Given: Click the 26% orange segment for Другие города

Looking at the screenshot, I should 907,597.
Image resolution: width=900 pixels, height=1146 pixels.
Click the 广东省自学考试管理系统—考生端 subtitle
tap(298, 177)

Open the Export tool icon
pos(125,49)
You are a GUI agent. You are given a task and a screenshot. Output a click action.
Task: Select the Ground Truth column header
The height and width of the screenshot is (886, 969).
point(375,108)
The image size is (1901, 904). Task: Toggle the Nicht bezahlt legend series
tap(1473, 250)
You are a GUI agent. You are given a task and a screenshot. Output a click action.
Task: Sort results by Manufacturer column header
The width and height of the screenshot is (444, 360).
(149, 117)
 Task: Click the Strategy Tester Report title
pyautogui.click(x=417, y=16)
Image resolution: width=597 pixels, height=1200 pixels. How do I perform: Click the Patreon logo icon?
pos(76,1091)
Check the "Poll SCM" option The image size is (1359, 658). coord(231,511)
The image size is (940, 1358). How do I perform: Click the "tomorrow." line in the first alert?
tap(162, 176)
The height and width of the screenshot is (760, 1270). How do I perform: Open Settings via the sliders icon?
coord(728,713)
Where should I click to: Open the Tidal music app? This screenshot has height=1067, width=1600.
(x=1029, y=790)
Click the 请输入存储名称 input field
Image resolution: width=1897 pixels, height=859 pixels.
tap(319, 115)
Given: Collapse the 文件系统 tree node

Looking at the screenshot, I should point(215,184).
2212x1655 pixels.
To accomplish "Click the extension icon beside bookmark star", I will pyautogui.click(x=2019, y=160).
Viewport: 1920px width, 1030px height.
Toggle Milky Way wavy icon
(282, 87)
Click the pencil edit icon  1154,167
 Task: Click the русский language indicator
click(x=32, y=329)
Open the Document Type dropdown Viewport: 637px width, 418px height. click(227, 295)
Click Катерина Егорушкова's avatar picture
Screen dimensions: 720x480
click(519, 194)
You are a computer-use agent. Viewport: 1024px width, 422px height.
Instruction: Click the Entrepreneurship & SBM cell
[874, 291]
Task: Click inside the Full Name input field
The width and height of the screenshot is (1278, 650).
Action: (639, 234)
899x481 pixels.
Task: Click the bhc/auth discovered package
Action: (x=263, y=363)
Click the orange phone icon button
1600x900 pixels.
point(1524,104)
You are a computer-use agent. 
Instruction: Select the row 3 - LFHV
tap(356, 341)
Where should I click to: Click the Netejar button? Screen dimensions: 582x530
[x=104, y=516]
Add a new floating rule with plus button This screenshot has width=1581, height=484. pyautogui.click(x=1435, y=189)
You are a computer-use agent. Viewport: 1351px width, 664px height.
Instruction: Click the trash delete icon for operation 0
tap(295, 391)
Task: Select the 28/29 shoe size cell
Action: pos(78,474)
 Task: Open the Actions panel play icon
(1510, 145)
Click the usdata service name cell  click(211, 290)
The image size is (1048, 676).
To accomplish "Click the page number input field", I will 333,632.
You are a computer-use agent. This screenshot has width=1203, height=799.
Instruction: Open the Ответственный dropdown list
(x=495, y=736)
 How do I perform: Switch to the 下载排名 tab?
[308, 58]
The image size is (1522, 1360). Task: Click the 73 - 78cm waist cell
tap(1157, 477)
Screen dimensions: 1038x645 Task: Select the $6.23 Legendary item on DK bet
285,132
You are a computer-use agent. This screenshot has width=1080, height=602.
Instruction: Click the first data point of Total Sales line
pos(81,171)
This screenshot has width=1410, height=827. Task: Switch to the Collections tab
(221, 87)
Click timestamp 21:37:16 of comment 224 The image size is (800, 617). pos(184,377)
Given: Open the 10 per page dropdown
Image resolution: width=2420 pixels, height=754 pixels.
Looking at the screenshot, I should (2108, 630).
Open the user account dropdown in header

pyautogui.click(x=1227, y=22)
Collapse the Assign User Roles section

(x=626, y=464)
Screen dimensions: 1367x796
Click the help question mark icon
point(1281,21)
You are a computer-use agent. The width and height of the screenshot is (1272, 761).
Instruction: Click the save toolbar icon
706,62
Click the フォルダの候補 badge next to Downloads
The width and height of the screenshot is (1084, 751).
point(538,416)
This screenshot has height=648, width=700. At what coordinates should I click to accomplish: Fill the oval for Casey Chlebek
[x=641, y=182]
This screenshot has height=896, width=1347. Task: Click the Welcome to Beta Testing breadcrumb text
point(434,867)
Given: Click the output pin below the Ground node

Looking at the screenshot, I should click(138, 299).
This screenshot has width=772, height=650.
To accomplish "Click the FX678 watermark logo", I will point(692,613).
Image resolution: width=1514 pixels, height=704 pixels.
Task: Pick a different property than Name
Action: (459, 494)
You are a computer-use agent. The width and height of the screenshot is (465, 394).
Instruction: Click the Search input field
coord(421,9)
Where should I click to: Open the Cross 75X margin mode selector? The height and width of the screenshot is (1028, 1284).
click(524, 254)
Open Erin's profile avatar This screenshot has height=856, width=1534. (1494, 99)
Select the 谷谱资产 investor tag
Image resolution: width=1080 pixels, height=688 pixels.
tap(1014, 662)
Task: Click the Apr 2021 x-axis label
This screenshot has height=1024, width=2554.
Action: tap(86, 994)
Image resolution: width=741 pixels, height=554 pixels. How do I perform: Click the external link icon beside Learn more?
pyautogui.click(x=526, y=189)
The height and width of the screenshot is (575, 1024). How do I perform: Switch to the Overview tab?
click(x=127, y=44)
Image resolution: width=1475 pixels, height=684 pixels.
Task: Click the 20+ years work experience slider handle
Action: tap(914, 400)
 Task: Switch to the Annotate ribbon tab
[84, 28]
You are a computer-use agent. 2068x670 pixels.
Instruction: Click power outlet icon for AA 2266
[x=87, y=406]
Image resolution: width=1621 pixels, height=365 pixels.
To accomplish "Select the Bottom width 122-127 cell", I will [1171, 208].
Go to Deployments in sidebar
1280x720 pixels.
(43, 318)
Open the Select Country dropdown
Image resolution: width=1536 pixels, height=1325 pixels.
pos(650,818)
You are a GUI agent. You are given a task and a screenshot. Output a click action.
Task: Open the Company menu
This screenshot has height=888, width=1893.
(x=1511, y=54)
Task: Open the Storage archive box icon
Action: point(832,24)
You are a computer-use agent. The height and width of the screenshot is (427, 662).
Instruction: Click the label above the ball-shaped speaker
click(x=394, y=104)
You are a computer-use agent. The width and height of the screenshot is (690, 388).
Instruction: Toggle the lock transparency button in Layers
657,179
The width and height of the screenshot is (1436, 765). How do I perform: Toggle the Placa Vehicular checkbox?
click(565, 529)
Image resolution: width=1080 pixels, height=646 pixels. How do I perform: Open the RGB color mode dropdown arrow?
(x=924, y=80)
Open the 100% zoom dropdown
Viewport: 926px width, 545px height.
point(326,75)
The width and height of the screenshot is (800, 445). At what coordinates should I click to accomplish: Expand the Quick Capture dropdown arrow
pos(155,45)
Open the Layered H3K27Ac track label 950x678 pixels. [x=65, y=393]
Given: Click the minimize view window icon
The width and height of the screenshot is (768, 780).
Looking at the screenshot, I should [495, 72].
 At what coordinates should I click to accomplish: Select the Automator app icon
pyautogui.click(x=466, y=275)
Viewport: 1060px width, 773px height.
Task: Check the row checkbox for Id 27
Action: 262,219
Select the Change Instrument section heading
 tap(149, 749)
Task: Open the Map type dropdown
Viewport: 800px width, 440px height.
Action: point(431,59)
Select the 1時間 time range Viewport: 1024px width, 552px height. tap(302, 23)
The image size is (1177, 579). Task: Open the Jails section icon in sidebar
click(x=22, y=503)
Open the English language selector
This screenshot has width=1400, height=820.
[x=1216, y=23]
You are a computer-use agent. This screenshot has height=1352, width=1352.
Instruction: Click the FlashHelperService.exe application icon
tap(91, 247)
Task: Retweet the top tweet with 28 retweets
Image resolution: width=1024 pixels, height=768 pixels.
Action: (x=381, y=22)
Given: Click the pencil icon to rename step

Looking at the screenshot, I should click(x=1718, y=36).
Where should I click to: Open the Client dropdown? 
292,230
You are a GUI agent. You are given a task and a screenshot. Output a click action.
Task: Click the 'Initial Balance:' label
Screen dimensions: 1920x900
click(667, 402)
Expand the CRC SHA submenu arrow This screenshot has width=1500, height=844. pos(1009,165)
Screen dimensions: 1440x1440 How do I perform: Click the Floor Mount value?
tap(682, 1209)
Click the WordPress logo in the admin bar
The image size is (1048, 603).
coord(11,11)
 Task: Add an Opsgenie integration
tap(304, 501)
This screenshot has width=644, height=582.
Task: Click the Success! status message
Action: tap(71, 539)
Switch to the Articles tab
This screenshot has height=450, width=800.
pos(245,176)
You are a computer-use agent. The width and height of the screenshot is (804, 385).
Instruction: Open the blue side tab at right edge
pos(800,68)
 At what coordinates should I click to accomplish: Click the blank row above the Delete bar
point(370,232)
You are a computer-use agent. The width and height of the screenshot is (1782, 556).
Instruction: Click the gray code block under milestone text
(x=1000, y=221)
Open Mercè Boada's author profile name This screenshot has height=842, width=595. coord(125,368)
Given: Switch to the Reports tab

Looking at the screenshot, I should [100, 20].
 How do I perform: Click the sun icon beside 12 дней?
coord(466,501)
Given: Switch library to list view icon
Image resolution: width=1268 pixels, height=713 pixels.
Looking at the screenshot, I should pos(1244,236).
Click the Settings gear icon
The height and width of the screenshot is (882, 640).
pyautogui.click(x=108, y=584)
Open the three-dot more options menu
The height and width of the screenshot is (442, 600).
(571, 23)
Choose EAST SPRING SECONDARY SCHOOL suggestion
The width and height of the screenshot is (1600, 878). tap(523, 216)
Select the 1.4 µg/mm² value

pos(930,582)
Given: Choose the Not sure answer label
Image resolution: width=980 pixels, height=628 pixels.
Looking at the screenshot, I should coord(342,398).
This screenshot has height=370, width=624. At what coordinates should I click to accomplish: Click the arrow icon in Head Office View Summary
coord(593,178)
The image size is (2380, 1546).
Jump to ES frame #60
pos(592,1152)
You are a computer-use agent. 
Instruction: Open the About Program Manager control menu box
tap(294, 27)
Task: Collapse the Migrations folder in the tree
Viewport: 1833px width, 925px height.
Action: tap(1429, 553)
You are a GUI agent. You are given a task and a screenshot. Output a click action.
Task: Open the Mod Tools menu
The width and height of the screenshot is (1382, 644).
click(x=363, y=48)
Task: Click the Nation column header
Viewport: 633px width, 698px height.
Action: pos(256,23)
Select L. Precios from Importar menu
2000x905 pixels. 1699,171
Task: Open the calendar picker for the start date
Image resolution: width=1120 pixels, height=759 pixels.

■ **WHAT YOU NEED TO DO**: When the line with "Open the Layered" is reached in the data above, begin copying, and stop after the line with "Expand the CRC"; copy each line exactly, both ends included.

■ **RESULT BELOW**:
Open the Layered H3K27Ac track label 950x678 pixels. [x=65, y=393]
Given: Click the minimize view window icon
The width and height of the screenshot is (768, 780).
Looking at the screenshot, I should [495, 72].
 At what coordinates should I click to accomplish: Select the Automator app icon
pyautogui.click(x=466, y=275)
Viewport: 1060px width, 773px height.
Task: Check the row checkbox for Id 27
Action: 262,219
Select the Change Instrument section heading
 tap(149, 749)
Task: Open the Map type dropdown
Viewport: 800px width, 440px height.
Action: point(431,59)
Select the 1時間 time range Viewport: 1024px width, 552px height. tap(302, 23)
The image size is (1177, 579). Task: Open the Jails section icon in sidebar
click(x=22, y=503)
Open the English language selector
This screenshot has width=1400, height=820.
[x=1216, y=23]
You are a computer-use agent. This screenshot has height=1352, width=1352.
Instruction: Click the FlashHelperService.exe application icon
tap(91, 247)
Task: Retweet the top tweet with 28 retweets
Image resolution: width=1024 pixels, height=768 pixels.
Action: (x=381, y=22)
Given: Click the pencil icon to rename step

Looking at the screenshot, I should click(x=1718, y=36).
Where should I click to: Open the Client dropdown? 
292,230
You are a GUI agent. You are given a task and a screenshot. Output a click action.
Task: Click the 'Initial Balance:' label
Screen dimensions: 1920x900
click(667, 402)
Expand the CRC SHA submenu arrow This screenshot has width=1500, height=844. pos(1009,165)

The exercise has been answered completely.